Il 21 marzo di quel biennio rosso, Benito Mussolini lanciava un appello sul Popolo d'Italia, al quale rispondevano 500 adepti da tutt'Italia. Fissata così per due giorni dopo l'adunata, il futuro Duce convocava per il 21 del mese gli aderenti al movimento residenti a Milano, per una riunione preliminare. A tale riunione, prendono parte i primi "proto - fascisti".  Presiedeva la riunione Ferruccio Vecchi valoroso capitano degli Arditi, affermante la necessità di porre un argine al bolscevismo, che stava per travolgere la nazione. Esposto così lo scopo della riunione, prendeva la parola Benito Mussolini, intento a riunione in un solo Fascio tutti gli interventisti della Grande Guerra e i combattenti, per indirizzarli ad una meta precisa, valorizzando la vittoria appena avuta. Tracciato il programma, Mussolini invitava gli invitati ad esprimere il loro pensiero, e ad iscriversi al Fascio Milanese di combattimento, proclamato costituito. Veniva così formata la giunta del Fascio milanese, formata da: Benito Mussolini, Ferruccio Vecchi, Enzo Ferrari, Mario Giampaoli, Michele Bianchi, Ferruccio Ferradini e Carlo Meraviglia. Questa giunta, la sera del 21 marzo, teneva la sua prima riunione nei locali del Popolo d'Italia, stabilendo che: il Vecchi presiedesse anche l'adunata del 23 marzo, Enzo Ferrari portasse il saluto agli intervenuti, le adesioni al Fascio milanese dovessero esser dirette al Popolo d'Italia. Con 217 lire per le spese, veniva eletto quale primo segretario Michele Bianchi, il quale, dai primi di aprile, diveniva il primo Segretario Generale dei Fasci.

E a grandi passi si giungeva al 23 marzo, una domenica. Come luogo, a disposizione v'era il salone concesso dalla Presidenza del Circolo degli Interessi industriali e Commerciali, al primo piano del civico 9 di Piazza San Sepolcro. L'ora magica era fissata per le 10:00 antimeridiane.

Sebbene siano passati 94 anni, è giusto almeno ricordare che i presenti di quella data cambiavano completamente la storia del nostro Paese. Presenti, erano la giunta esecutiva del Fascio milanese, presieduta dal capitano Ferruccio Vecchi. Dopo il saluto ai convenuti, interveniva, Benito Mussolini:  «Vi dico subito che non possiamo scendere a dettagli. Volendo agire prendiamo la realtà nelle sue grandi linee senza seguirla nei suoi particolari». Se non fosse chiaro, parafrasando ciò che pronunciava, è ineccepibile: agire subito. L'opposto del 23 marzo odierno.

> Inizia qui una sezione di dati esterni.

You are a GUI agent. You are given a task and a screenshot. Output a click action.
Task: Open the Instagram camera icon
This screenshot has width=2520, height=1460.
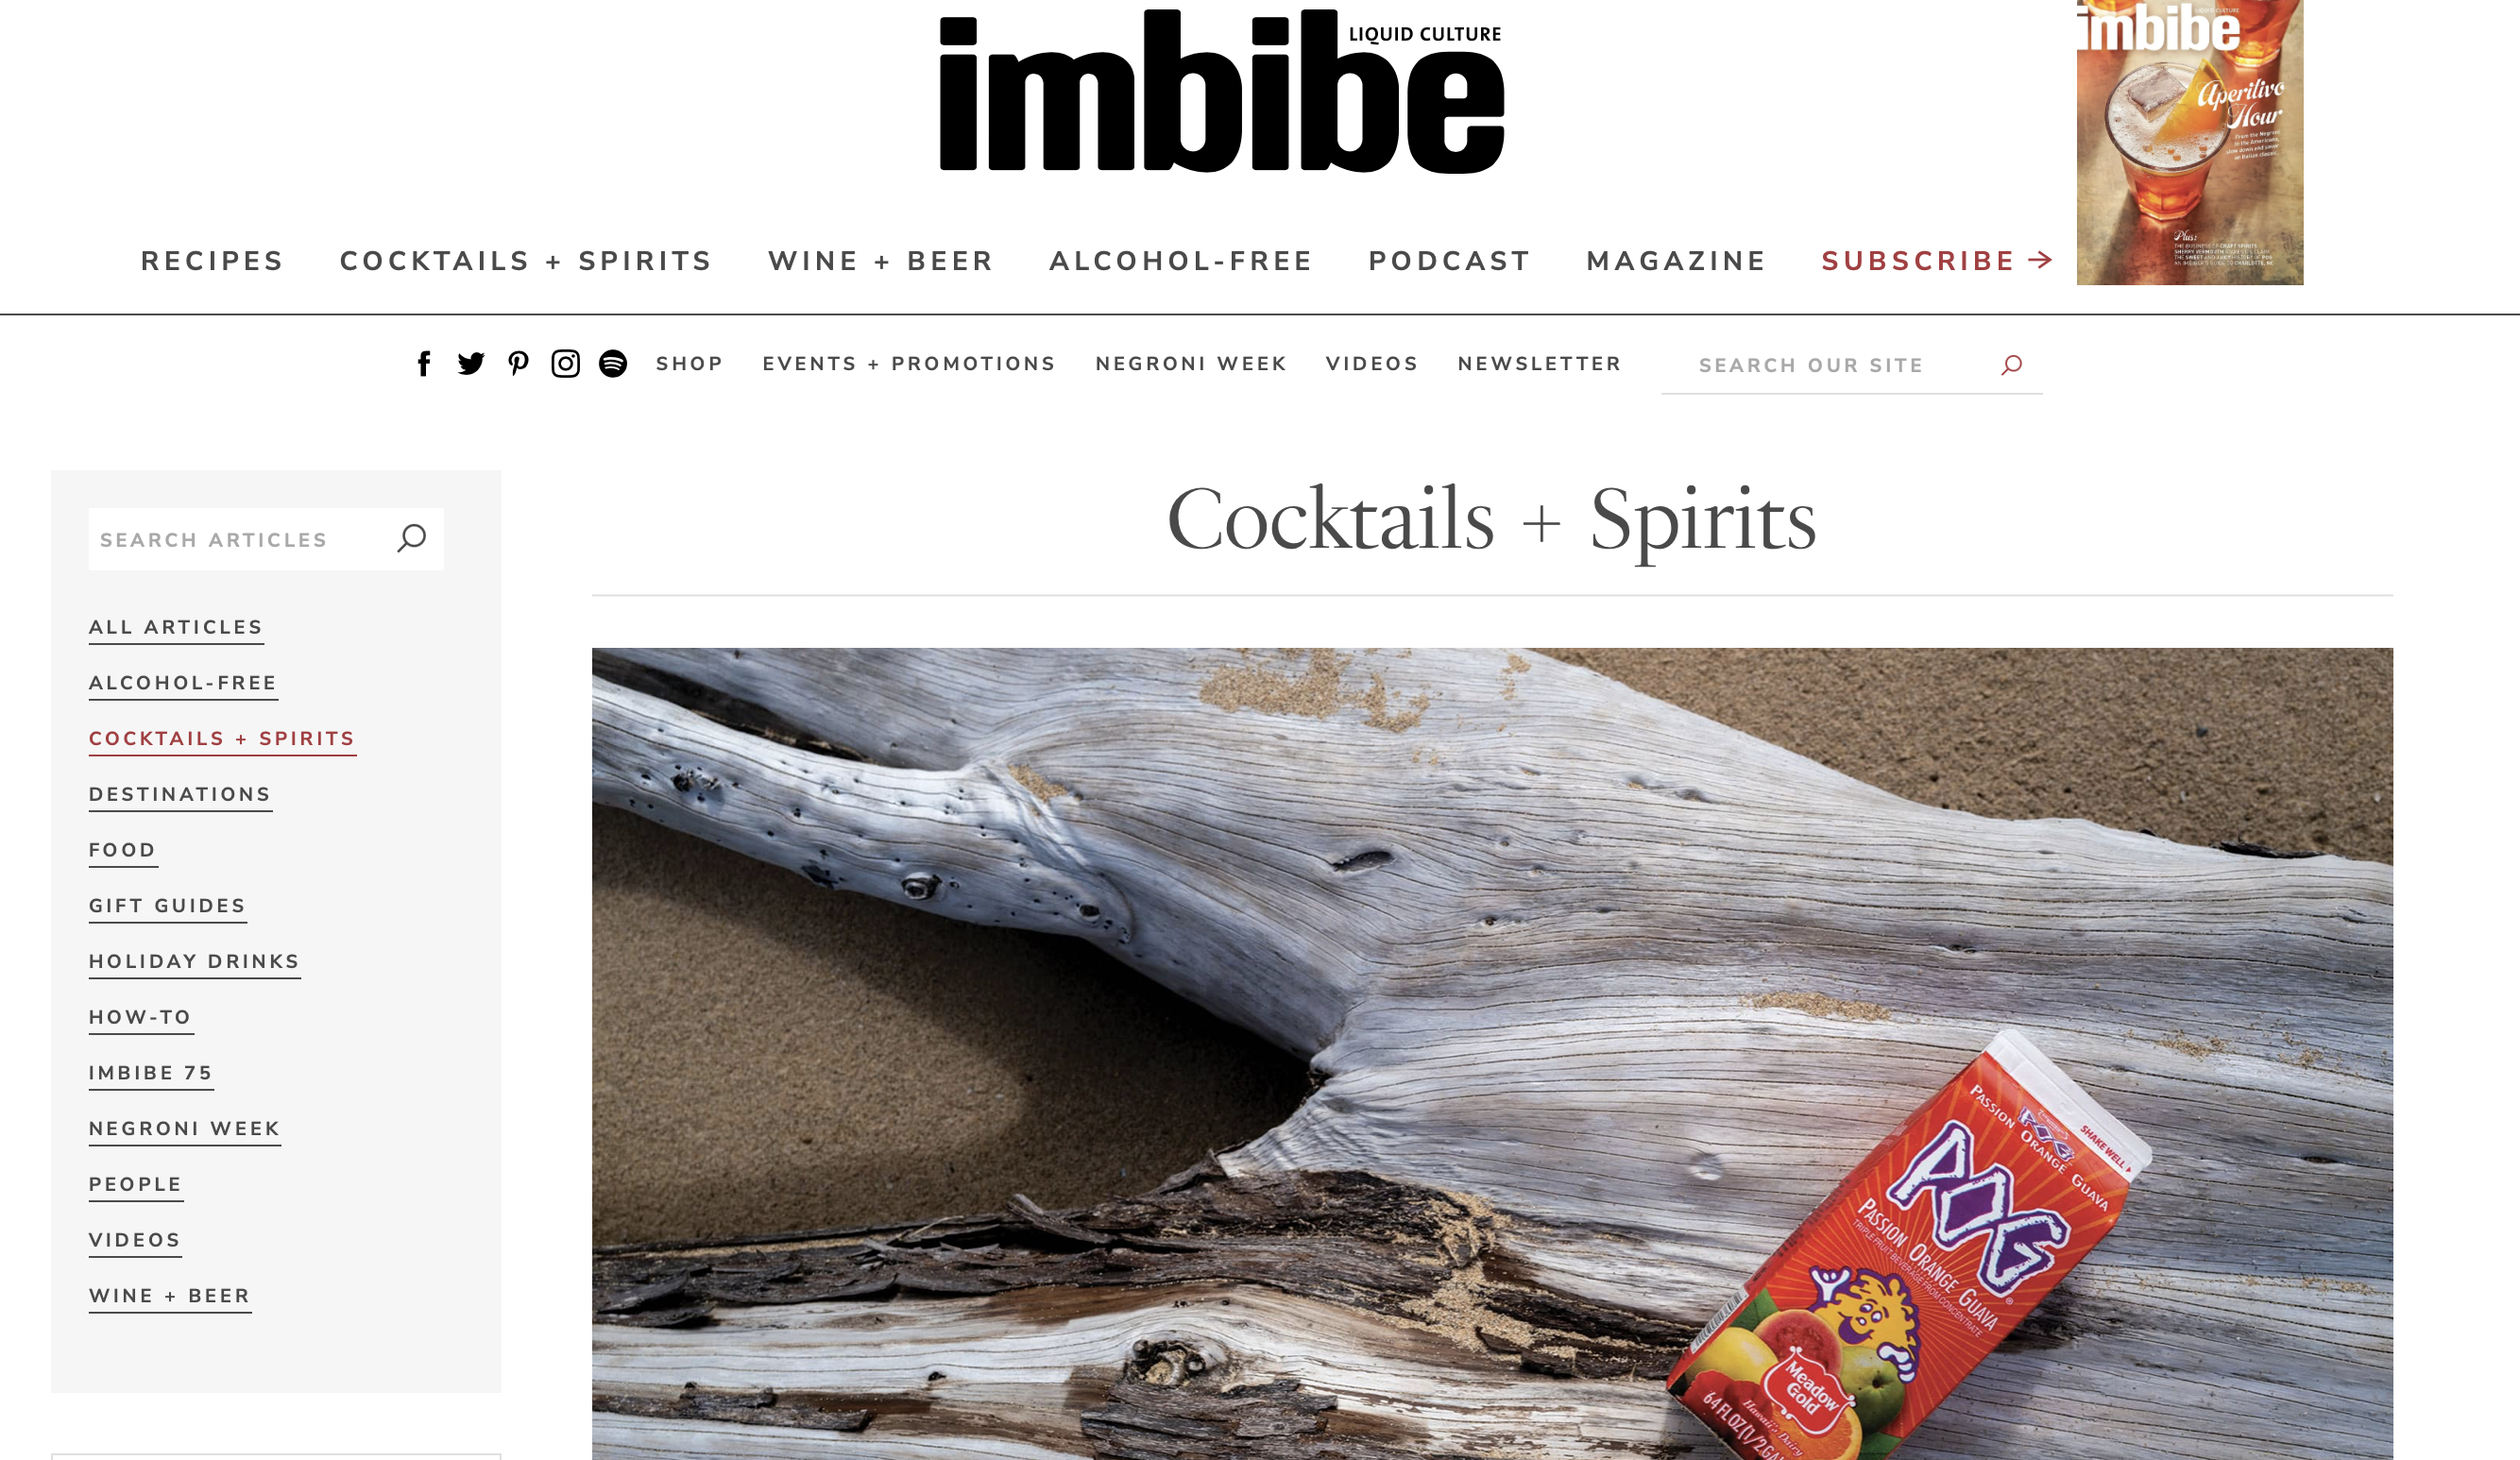coord(566,364)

Seguivano tre sue dichiarazioni. Con la prima, Mussolini rivolgeva il suo primo saluto e il suo reverente pensiero ai Figli d'Italia caduti per la grandezza della Patria e la libertà del mondo, ai mutilati ed invalidi, a tutti i combattenti, agli ex prigionieri che compirono il loro dovere, dichiarandosi pronto a sostenere energicamente le rivendicazioni di ordine materiale e morale propugnate dalle Associazioni dei Combattenti. Con la seconda, l'adunata del 23 marzo dichiarava di opporsi all'imperialismo degli altri popoli a danno italiano, e all'eventuale imperialismo italiano a danno altrui (proposta poi difficilmente mantenuta, a rigore e onestà storica); si accettava il postulato supermo della Società delle Nazioni (la progenitrice malata dell'ONU) presupponente l'integrazione di ognuna di esse, e nello specifico italiano, l'Italia rivendicava piena sovranità sulle Alpi e sull'Adriatico, in particolare su Fiume e Dalmazia.

In ultimo luogo, la terza dichiarazione impegnava i Fascisti a sabotare, con ogni mezzo, tutti i mezzi la candidatura dei neutralisti di tutti i partiti. Anche in questo caso, almeno un paio di frasi pronunciate dal futuro Duce sono inequivocabili: :  «Ora, si voglia o non si voglia, in queste elezioni si farà il processo alla guerra; cioè il fatto dominante della nostra vita nazionale, è chiaro che non si potrà evitare di parlare di guerra. Ora noi accetteremo la battaglia precisamente sul fatto guerra, poiché non solo non siamo pentiti di quello che abbiamo fatto, ma andiamo più in la; e, con quel coraggio che è frutto del nostro individualismo, diciamo che se in Italia si ripetesse una condizione di cose simile a quella del 1915 noi ritorneremmo a invocare la guerra come nel 1915».

Profetico o meno, Mussolini, pur di salvare la nazione, (e lo stesso Mimmo Franzinelli ricorda, in Squadristi, come fossero stati i socialisti a cominciare la lotta politica) traccia una lotta politica fatta di barricate, contro neutralisti della risma di socialisti, repubblicani e popolari.

L'assemblea chiudeva con le parole di Marinetti, Capo dei Futuristi, e di Mario Carli, Capitano degli Arditi. Entrambi portavano l'adesione dei Fasci futuristi italiani. Votate all'unanimità le tre dichiarazioni, si proseguiva nel pomeriggio, per passare, infine, alla storia. Anche all'epoca, la stampa liberale e democratica non scriveva una riga sull'evento. L'unico a darne notizia, era L'Idea Nazionale di Luigi Federzoni. I destini sarebbero poi stati comuni.

Ad onor di cronaca, per costituire un fascio, servivano cinque o dieci individui. In pochi mesi, un migliaio di fasci sarebbero sorti in tutta Italia. E mi spiace, non stiamo parlando del Movimento 5 Stelle.